## Begin Text excerpt
# Duck-dynasty



## A TRUE DUCKCALLER (Mar 29, 2012)

OK..what are your thoughts on the DUCK-COMMANDERS  new show..

my friend told me to check it out and we both agree it's a joke as far as duck hunting goes,but it's not all about hunting and such.....it's funny entertainment and something that the whole family can watch...they talk about family ,GOD &other topics..not who cheating on who or other such garbage..so my thoughts are..GOOD SHOW...as for there hunting show,not so good..


----------



## ThunderRoad (Mar 29, 2012)

Show isn't very good but it's geared towards all people not just duck hunters. I prefer the older hunting DVD's from them. Notuch talking just a lot of shooting.


----------



## Wastin Bullets (Mar 29, 2012)

I like the show... not from a hunting stand point.. but its better than most of the other garbage on TV these days..


----------



## Big Doe Down (Mar 29, 2012)

I really like the show. I don't watch it to learn about duck hunting or anything, its just an entertaining show.


----------



## stringmusic (Mar 29, 2012)

Big Doe Down said:


> I really like the show. I don't watch it to learn about duck hunting or anything, its just an entertaining show.



Agree 100%.


----------



## lungbuster123 (Mar 29, 2012)

If you really expected a show on A&E to be a hunting show then you went into it with the wrong idea in the first place. The show is made to show their family life and business. Pretty good show I think.


----------



## mattech (Mar 29, 2012)

lungbuster123 said:


> If you really expected a show on A&E to be a hunting show then you went into it with the wrong idea in the first place. The show is made to show their family life and business. Pretty good show I think.



X2, I enjoy the show and laugh alot while watching it, but obviously alot of it is stagged.I wish them the best, but from the looks of Willies house they already have the best.


----------



## waterdogs (Mar 29, 2012)

I call them a sell put. I don't like it. They should have put it on the comedy channel, they look like a bunch of dumb............ Duck hunters.


----------



## Wastin Bullets (Mar 29, 2012)

Even when it was about hunting on the outdoors channel it was still funny... They just like to have a good time... Jase is hilarious to me...


----------



## A TRUE DUCKCALLER (Mar 29, 2012)

You all have good points ....


----------



## Les Miles (Mar 29, 2012)

I'm from West Monroe. Some of those folks ain't acting dumb for the cameras. But overall I like the show. Gives us insight into the Robertson family and how they run their business.


----------



## rockwalker (Mar 29, 2012)

The frog catchin at the country club was priceless!


----------



## Wastin Bullets (Mar 30, 2012)

It was hilarious when all you see is the lights and then Phil just takes off running... definitely was the best part so far... all though the flooded loading dock was pretty funny as well


----------



## nhancedsvt (Mar 30, 2012)

I was a big fan of the Duck Commander shows...these not so much. Most of it seems staged and cheesy. Also it seems to be focused too much around Willie...everything is "Jace, Willie's brother" or "Phil, Willie's dad." Overall I'll probably still watch it a little while longer. Beats Dancing with the Stars...
## End Text excerpt
## Begin Supplied information
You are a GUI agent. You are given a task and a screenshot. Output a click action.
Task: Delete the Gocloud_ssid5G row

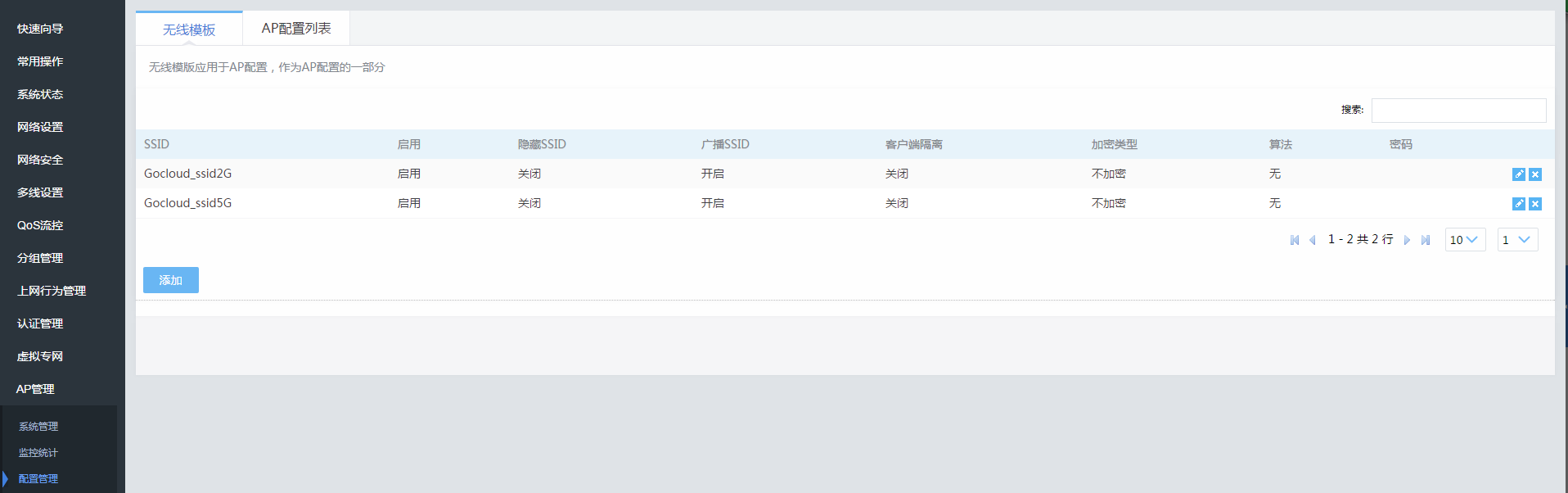(x=1535, y=204)
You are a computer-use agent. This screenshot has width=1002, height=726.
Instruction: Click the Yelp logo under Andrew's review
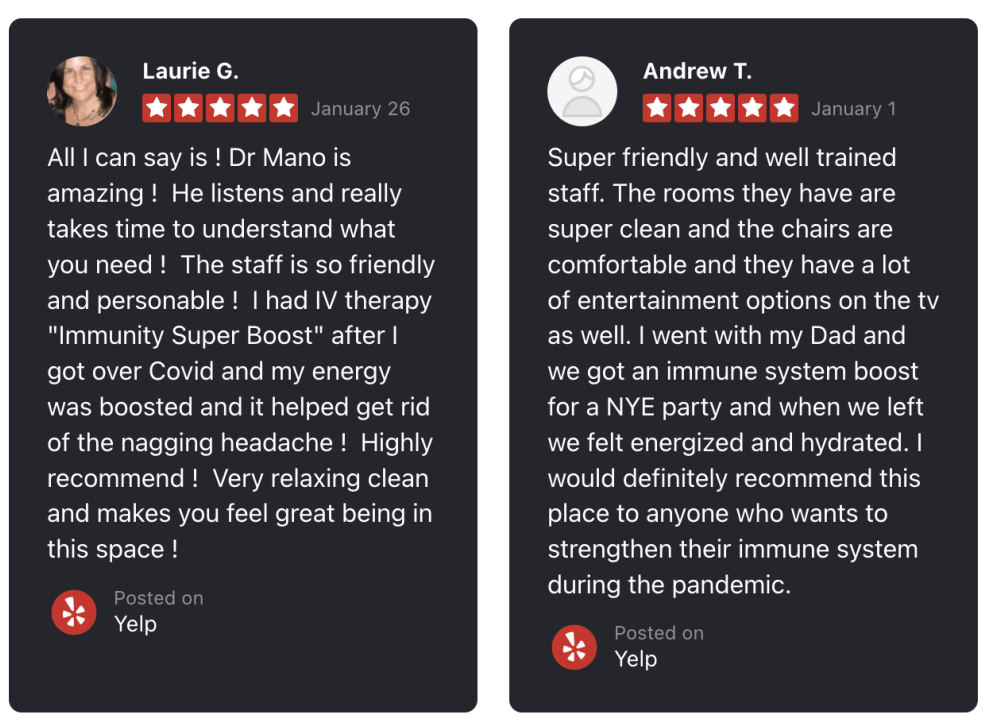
## End Supplied information
_Aim of the task_
Write a continuation of the forum thread about the Duck Dynasty show, starting after its last post. The listing has no connection to the forum thread about the Duck Dynasty show.

_Exercise result_
----------



## Les Miles (Mar 30, 2012)

nhancedsvt said:


> I was a big fan of the Duck Commander shows...these not so much. Most of it seems staged and cheesy. Also it seems to be focused too much around Willie...everything is "Jace, Willie's brother" or "Phil, Willie's dad." Overall I'll probably still watch it a little while longer. Beats Dancing with the Stars...



You have to remember that A&E is an entertainment network. This show isn't going to be about duck hunting. It's going to be about a bunch of good ol' boys from small town Louisiana who are trying to take a 40yr old family-run-business to the next level.

If you want to watch Phil kill ducks then order the DVDs or watch the Duck Commander show.

If you want to see drama and entertainment about the Robertson family, watch Duck Dynasty.


----------



## A TRUE DUCKCALLER (Mar 30, 2012)

nhancedsvt said:


> i was a big fan of the duck commander shows...these not so much. Most of it seems staged and cheesy. Also it seems to be focused too much around willie...everything is "jace, willie's brother" or "phil, willie's dad." overall i'll probably still watch it a little while longer. Beats dancing with the stars...



you know...you have alot of good points....sooooo i guess ,we should call it "willie's show "..lol


----------



## Wastin Bullets (Mar 30, 2012)

I do agree that it's about Willie to much... But he is the one that runs the business... and its about the Business and not the Duckmen...


----------



## Turkey Trax (Mar 30, 2012)

waterdogs said:


> I call them a sell put. I don't like it.



I know, its just. Awful that a bunch of old duck hunters made it big and are getting paid big bucks to do what they love...


----------



## shakey gizzard (Mar 30, 2012)

It's all about the 1 liners!


----------



## A TRUE DUCKCALLER (Mar 30, 2012)

IT'S DIFFERENT 4-SURE..but it's still good ,fun family entertainment ...so agree or disagree,but it's like my friend said  ....there want be a time in the show ,when you say 2 the kids go to bed,you should'nt  be watching this TRASHY SHOW...there is to much cheating & vulgar language on this show .... and for that i commend them &  A&E....


----------



## CUT-EM CURT (Mar 30, 2012)

Me and John go way back,and one thing that is not staged is Mrs kay MUST be a good cook !!!! I don't think that's Willie's house, they had a contest here in town for people to send in photo's of their house to be chosen for the show. I know one of the couples who were finalist in the contest.I agree,it seems to be all about willie, if it were not for Phil, no one would not even know Willie exist !!!!!!!!!!!!!!!!!!


----------



## A TRUE DUCKCALLER (Mar 30, 2012)

CUT-EM CURT said:


> Me and John go way back,and one thing that is not staged is Mrs kay MUST be a good cook !!!! I don't think that's Willie's house, they had a contest here in town for people to send in photo's of their house to be chosen for the show. I know one of the couples who were finalist in the contest.I agree,it seems to be all about willie, if it were not for Phil, no one would not even know Willie exist !!!!!!!!!!!!!!!!!!


----------



## emusmacker (Mar 30, 2012)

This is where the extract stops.